[WORKING DATA — start]

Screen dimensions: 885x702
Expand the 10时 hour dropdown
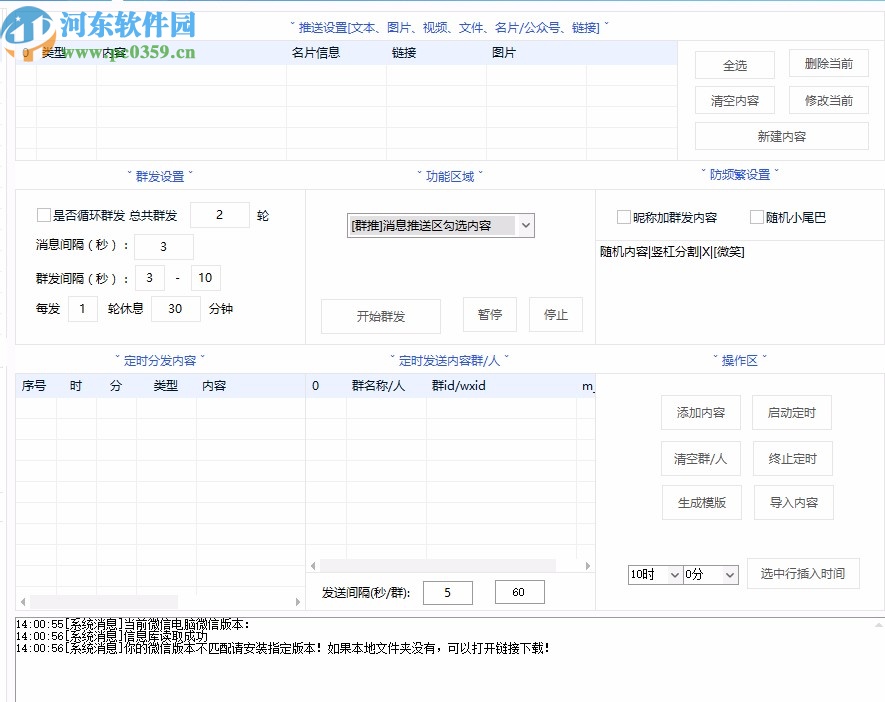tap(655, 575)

[WORKING DATA — finish]
[WORKING DATA — start]

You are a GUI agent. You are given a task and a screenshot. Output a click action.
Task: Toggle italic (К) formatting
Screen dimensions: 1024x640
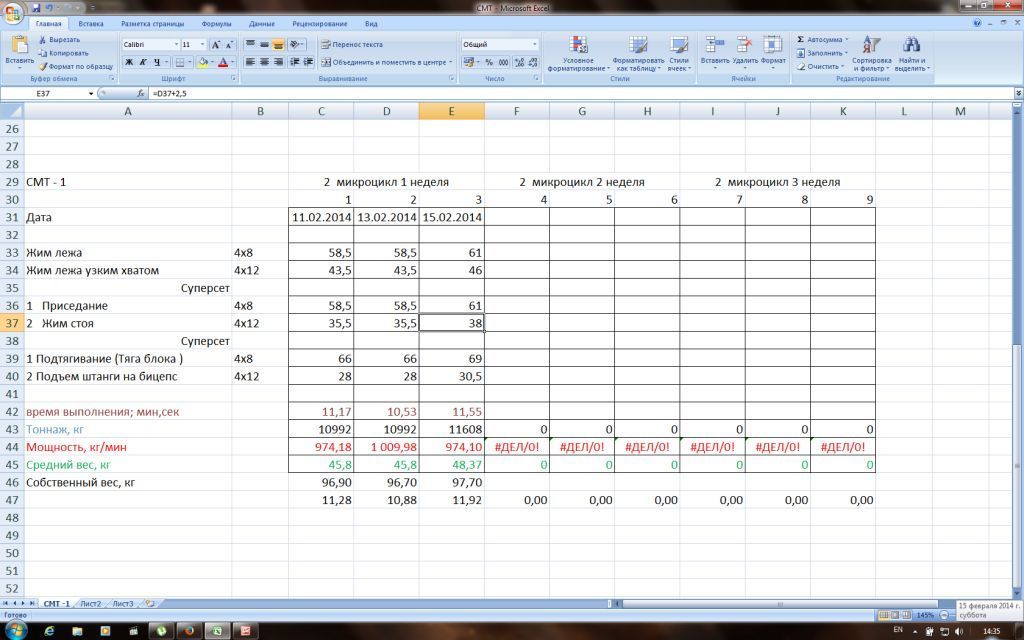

[WORKING DATA — finish]

* [WHAT TO DO]
All lines of the records above that carry the word "dimensions" should be listed.

* [RESULT]
Screen dimensions: 885x702
Screen dimensions: 1024x640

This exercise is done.